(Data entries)
=== Begin Enclosure ===
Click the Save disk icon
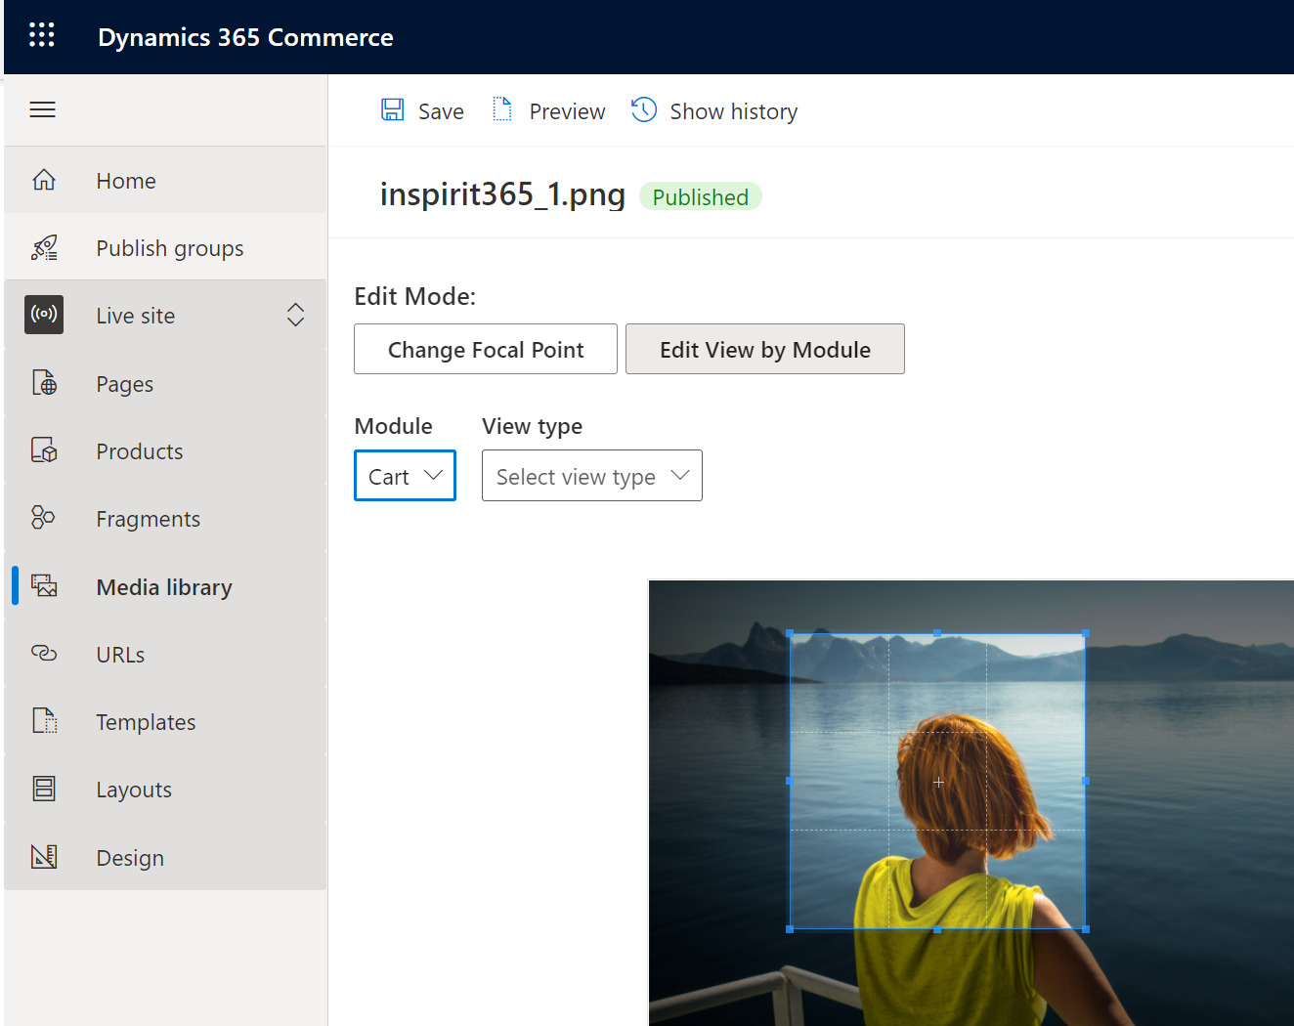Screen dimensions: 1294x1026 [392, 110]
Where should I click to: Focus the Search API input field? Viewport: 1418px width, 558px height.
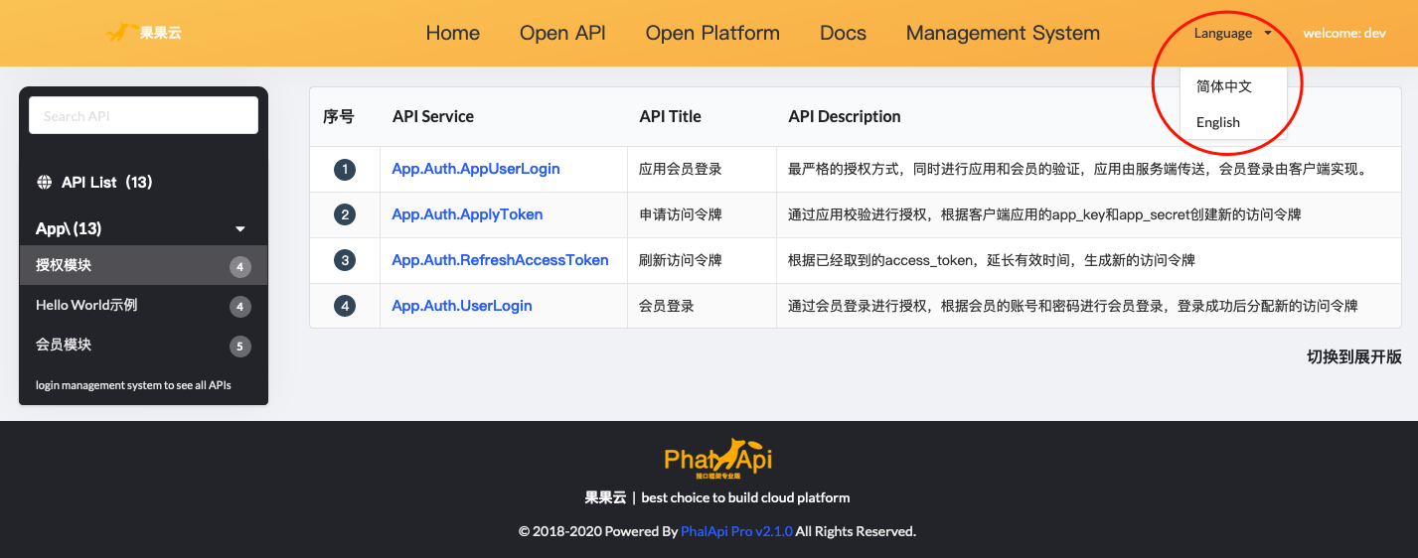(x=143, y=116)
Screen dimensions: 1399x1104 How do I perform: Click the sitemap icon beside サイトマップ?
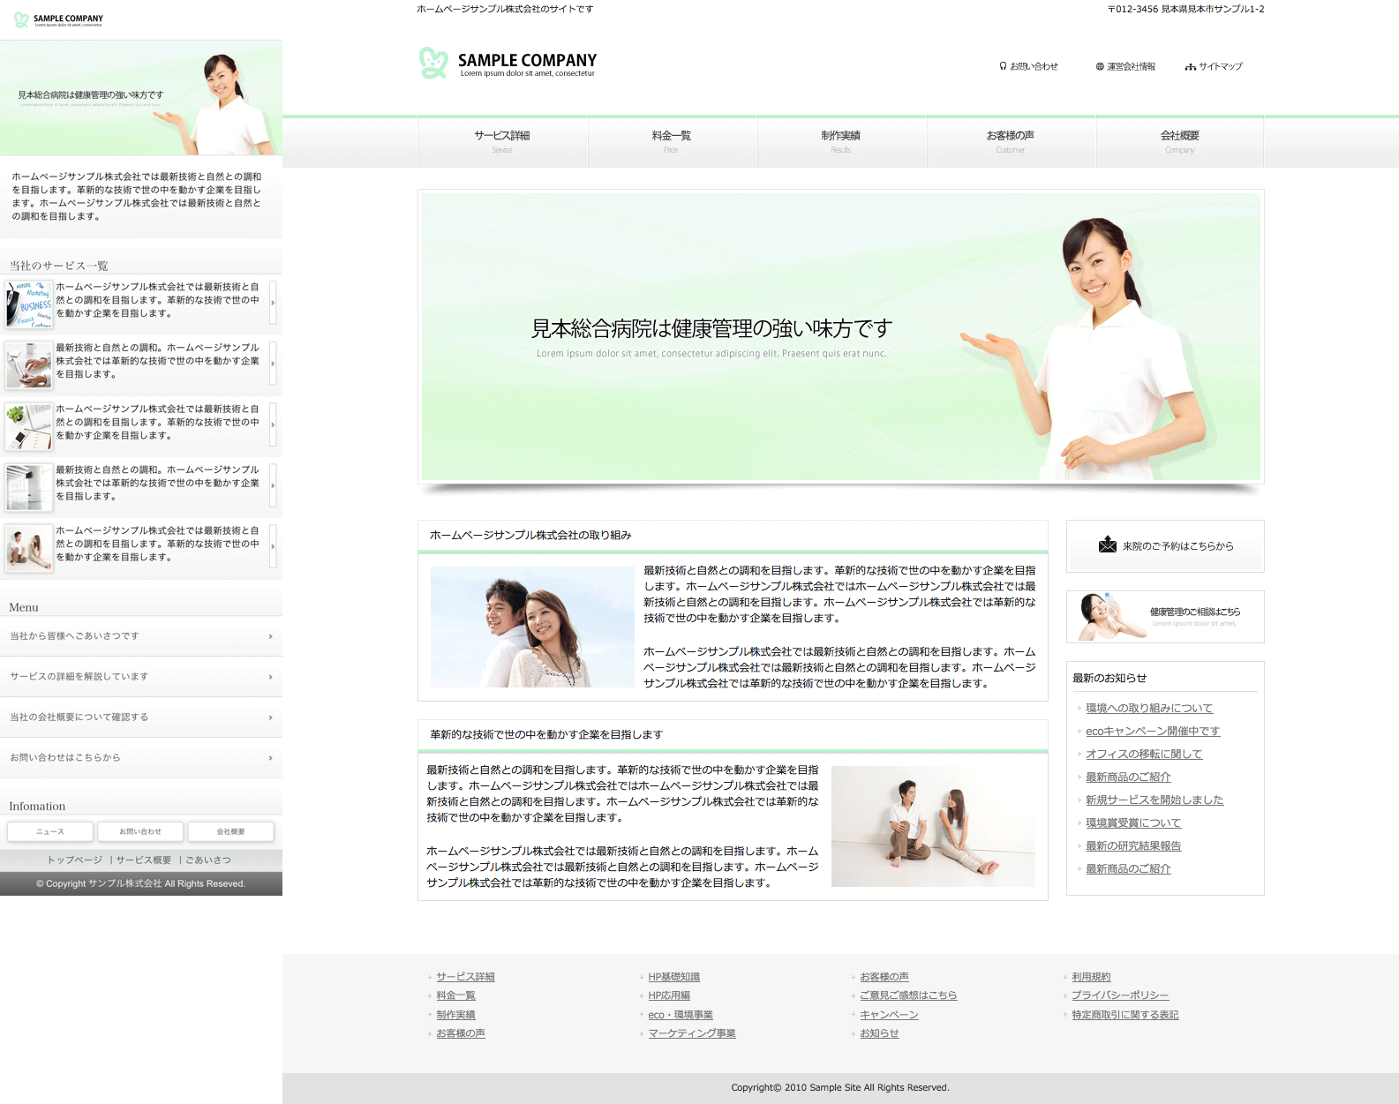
=== End Enclosure ===
[Action item] Your answer must be the lines from the line containing "Where should I" through the final line of the data, written out exactly, both ends included and pictures left out.

[Task solution]
Where should I click to: Focus the Search API input field? Viewport: 1418px width, 558px height.
(x=143, y=116)
Screen dimensions: 1399x1104 How do I perform: Click the sitemap icon beside サイトマップ?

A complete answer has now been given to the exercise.